▶ [Work to do] In the records below, repeat everything from the line containing "Task: Click the 48.57 MACD axis value" down to the line containing "I will 779,275.", including both of those lines, with no changes.

Records from a pointing dataset:
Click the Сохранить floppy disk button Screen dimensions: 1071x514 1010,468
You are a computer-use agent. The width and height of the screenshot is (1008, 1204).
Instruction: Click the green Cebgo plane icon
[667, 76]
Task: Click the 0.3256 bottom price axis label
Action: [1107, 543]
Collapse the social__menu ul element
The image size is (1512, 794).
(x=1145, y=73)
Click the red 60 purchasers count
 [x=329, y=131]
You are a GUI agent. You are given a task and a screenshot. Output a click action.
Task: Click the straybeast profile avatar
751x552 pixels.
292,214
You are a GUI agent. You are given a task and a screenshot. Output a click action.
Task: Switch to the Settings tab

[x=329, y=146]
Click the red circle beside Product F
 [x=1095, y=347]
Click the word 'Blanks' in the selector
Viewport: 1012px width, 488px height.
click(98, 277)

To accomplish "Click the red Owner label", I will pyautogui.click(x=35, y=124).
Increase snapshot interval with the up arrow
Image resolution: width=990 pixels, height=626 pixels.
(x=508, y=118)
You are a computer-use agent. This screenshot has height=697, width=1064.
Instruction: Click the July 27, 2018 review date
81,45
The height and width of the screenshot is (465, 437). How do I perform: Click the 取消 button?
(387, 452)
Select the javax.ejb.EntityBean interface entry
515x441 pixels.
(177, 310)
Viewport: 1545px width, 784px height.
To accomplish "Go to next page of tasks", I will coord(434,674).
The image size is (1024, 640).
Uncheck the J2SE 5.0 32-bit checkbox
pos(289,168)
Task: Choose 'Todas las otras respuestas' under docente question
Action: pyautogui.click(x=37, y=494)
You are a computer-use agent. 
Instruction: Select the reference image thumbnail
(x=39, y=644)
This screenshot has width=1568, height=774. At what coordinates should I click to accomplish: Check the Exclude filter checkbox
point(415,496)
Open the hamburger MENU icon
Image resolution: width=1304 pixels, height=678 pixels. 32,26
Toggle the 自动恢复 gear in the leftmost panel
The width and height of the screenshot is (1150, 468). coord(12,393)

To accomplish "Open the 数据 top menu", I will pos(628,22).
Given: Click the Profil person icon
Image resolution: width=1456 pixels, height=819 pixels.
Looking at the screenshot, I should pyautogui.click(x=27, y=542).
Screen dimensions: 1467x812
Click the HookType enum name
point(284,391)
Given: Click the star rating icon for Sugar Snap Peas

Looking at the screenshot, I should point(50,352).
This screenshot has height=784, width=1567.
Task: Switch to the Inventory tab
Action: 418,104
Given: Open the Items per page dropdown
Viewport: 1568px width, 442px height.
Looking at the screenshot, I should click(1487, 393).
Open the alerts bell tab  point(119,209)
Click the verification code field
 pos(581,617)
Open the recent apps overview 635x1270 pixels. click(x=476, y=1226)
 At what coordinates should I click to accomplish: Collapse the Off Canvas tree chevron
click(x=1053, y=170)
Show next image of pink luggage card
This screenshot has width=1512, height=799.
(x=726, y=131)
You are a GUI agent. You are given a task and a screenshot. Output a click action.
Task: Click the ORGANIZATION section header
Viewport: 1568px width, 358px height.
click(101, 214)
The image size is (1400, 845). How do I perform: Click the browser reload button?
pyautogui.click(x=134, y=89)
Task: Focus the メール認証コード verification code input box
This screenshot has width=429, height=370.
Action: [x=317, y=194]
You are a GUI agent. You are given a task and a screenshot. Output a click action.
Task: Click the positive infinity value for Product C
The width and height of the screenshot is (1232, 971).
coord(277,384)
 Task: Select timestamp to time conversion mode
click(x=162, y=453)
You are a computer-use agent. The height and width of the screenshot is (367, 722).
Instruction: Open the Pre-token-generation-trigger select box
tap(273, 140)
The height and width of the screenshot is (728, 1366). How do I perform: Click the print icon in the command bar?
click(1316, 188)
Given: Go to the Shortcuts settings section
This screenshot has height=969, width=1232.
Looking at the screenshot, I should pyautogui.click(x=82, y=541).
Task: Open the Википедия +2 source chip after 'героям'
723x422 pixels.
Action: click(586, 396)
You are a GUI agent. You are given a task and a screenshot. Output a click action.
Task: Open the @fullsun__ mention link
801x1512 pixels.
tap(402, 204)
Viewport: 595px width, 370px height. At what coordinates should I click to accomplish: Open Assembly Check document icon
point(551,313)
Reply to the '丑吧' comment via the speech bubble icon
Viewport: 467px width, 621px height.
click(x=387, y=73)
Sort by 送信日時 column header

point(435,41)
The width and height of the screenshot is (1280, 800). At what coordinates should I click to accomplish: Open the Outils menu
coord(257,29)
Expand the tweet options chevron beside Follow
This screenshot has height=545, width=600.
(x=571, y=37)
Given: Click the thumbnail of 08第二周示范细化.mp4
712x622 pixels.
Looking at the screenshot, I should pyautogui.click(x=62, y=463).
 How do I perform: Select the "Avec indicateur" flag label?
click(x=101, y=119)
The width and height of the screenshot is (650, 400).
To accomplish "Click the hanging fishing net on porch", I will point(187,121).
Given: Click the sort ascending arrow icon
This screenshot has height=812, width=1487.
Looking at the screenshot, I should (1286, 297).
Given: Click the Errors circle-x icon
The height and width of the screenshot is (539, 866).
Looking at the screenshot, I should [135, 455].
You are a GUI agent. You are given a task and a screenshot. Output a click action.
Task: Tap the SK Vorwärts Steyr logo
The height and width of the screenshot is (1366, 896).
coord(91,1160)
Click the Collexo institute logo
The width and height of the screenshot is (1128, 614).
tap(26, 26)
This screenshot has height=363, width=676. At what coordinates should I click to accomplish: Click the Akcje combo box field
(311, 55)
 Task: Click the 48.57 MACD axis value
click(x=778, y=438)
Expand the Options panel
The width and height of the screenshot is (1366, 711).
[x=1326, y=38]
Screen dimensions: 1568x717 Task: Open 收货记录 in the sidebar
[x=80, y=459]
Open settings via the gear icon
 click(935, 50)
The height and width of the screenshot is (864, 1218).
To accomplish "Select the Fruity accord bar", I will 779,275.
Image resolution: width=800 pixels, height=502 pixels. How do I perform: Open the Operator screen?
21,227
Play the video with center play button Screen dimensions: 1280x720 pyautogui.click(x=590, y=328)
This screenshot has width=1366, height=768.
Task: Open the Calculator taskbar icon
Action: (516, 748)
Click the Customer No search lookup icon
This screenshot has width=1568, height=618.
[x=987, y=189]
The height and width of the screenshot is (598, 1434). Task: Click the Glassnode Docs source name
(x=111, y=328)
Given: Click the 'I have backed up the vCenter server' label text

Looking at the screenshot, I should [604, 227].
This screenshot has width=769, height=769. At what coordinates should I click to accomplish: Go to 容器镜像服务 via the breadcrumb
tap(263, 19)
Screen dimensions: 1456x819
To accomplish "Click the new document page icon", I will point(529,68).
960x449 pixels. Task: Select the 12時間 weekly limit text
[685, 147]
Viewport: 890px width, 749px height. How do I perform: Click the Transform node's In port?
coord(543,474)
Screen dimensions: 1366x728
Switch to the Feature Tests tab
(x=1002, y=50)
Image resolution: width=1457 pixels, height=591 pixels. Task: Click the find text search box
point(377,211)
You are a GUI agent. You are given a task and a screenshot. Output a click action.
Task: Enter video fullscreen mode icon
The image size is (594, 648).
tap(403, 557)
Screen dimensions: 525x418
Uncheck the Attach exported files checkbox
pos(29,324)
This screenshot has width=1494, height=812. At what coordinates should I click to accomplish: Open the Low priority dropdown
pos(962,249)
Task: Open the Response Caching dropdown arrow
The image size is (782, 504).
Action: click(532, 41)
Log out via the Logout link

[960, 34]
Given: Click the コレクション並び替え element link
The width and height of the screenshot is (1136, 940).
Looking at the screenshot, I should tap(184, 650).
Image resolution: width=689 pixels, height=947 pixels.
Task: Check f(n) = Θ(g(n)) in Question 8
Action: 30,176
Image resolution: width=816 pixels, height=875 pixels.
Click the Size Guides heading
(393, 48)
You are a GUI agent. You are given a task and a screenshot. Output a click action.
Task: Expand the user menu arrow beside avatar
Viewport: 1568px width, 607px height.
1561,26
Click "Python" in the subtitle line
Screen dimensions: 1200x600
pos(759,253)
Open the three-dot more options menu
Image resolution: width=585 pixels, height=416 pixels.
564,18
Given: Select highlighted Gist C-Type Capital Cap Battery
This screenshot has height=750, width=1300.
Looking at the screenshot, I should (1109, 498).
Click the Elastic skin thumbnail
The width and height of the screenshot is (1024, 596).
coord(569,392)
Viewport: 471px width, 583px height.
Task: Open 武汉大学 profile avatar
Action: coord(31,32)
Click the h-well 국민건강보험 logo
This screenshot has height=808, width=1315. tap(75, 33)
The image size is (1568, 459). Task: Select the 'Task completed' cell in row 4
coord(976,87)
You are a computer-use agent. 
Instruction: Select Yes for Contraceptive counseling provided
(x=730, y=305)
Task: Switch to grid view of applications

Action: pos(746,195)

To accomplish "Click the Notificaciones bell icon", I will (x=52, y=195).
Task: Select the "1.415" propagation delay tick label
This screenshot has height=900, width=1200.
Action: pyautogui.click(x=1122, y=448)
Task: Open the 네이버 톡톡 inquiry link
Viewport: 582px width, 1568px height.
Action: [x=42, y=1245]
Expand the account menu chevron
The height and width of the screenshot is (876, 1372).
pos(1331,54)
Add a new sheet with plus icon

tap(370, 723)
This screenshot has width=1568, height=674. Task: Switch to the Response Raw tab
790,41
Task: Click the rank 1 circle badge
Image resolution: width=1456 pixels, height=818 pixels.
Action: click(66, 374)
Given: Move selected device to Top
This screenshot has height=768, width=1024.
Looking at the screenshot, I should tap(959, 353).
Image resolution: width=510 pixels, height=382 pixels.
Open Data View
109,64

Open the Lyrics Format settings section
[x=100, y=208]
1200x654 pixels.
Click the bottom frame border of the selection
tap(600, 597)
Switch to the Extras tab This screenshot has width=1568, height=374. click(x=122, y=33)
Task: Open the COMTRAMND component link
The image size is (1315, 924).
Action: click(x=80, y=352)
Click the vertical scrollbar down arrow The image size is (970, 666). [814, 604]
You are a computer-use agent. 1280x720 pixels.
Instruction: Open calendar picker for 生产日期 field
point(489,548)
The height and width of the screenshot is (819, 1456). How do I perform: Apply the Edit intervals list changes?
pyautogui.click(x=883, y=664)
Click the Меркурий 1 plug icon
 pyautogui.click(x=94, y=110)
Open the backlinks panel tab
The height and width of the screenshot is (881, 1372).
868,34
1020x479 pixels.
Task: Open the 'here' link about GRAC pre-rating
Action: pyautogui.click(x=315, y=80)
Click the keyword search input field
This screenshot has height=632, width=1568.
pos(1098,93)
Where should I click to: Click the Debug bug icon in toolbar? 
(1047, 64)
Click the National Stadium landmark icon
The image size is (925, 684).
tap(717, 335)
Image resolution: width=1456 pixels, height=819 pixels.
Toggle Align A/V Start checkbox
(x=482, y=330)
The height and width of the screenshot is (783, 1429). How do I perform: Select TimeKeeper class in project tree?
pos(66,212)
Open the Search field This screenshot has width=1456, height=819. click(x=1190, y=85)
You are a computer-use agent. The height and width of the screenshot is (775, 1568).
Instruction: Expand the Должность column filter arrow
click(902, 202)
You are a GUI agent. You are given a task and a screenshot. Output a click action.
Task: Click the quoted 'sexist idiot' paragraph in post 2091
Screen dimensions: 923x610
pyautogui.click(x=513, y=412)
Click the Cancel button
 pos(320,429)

▶ [The reply]
 Task: Click the 48.57 MACD axis value
click(x=778, y=438)
Expand the Options panel
The width and height of the screenshot is (1366, 711).
[x=1326, y=38]
Screen dimensions: 1568x717 Task: Open 收货记录 in the sidebar
[x=80, y=459]
Open settings via the gear icon
 click(935, 50)
The height and width of the screenshot is (864, 1218).
To accomplish "Select the Fruity accord bar", I will 779,275.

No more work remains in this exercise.